Information Architecture
Final Solutions
Speako: From “What’s in your mind?” to “What’s in your photo?”
Speako is a new kind of practice partner who helps users speak more fluently by turning everyday moments into meaningful, low-pressure speaking practice. By using learner-generated photos as prompts, Speako lowers the barrier to starting a conversation and makes language learning feel natural, personal, and effective.
Final Solutions

🔆 Talk Today and Story Time: Turn Your Photos Into Conversations
Talk Today: A lunch, a sunset walk, a book you’ve just bought... just snap and send. Everyday moments become effortless conversation practice.
Story Time: Pull out an old photo, like that trip to Barcelona or a random moment you love, and turn it into a story worth telling. Great for practising complex tense, storytelling, and descriptive language.
“I feel like I don’t have to make things up anymore... Usually with AI, my mind just goes blank.” (From User)
✅ What This Solves:
Effortless Prompts: No need to think up conversation topics. Users’ camera roll is already a natural topic pool.
Emotional Connection: Talking about something personal makes the experience more engaging, and easier to remember.
Guided Freedom: Free enough to talk about anything, supported enough to feel guided.
💬 In-Conversation Interactions: Support Without Disruption
“I LOVE the word inspiration. I want it now.” (From User)
Add Emoji with Photo: Set the Mood

Word Inspiration: A Gentle Nudge

Real-Time Correction: Learn As You Speak


📝 Post-convo Feedback: Understand How You're Doing
“Is it writing a diary for me? I wanna see it.” (From User)
✅ What This Solves:
Bite-sized Feedback: Clear highlights show what went well and what to improve. Easy to digest, even for busy learners.
CTA to Journal: The recap links straight to a personalised journal entry, motivating users to speak more throughout the day to “unlock” their story.
Bridges the Gap between AI and Teaching: Feedback feels human, supportive, and motivating, just like a good teacher would.

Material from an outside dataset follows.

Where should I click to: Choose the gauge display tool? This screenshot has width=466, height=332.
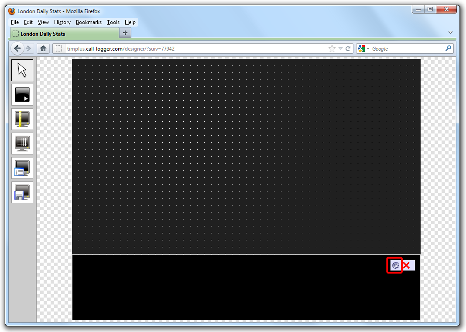click(22, 119)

🔤 Vocabulary in Context: Not Just Another Flashcard
“Flashcards never worked for me... but I can see myself easily remember the word ‘flaky’ by seeing that cinnamon bun now.” (From User)
✅ What This Solves:
Contextual Recall: Users can revisit words in the exact moment they used them. You don’t just remember the word, you remember why you said it.
Deeper Retention: By linking words to emotions, places, and personal stories, vocabulary becomes easier to recall and reuse.
Breaks the Plateau: Helps learners push past the common “vocab plateau”.
🧩 Something Else...
Recap x Google Timeline: See where your English took you today, encouraging spontaneous speaking throughout the day.

Free Talk Mode: A space to ask AI to do anything about language learning or just speak your mind

Widgets (Dark & Light Mode): A daily nudge to speak, right on your home screen

Testing Results
Speako vs ChatGPT

Other Metrics

Branding

Reflection
If I had more time, I would...
Design for edge cases
With AI products, users won’t always behave the way you expect. They might upload unusual photos, ask unexpected questions, or use the tool in creative ways. If I had more time, I would have explored how the app responds to edge-case behaviours and added safeguards or fallback experiences to handle unpredictable interactions more gracefully.
Address privacy
Some users mentioned the privacy issue of uploading photos. Given more time, I’d design clearer privacy settings, data-use explanations, and opt-in moments to reassure users that their content is handled with care and transparency.
Get more users for concept validation and testing
If time allowed, I would have reached out to a broader and more diverse group of learners to validate the concept more rigorously and capture a wider range of perspectives.
One thing I’d do differently...
Test earlier and more often
One of my biggest takeaways: don't wait. I could’ve identified major issues in the original concept earlier with quick, scrappy tests. It would’ve saved time and led to stronger design decisions from the start.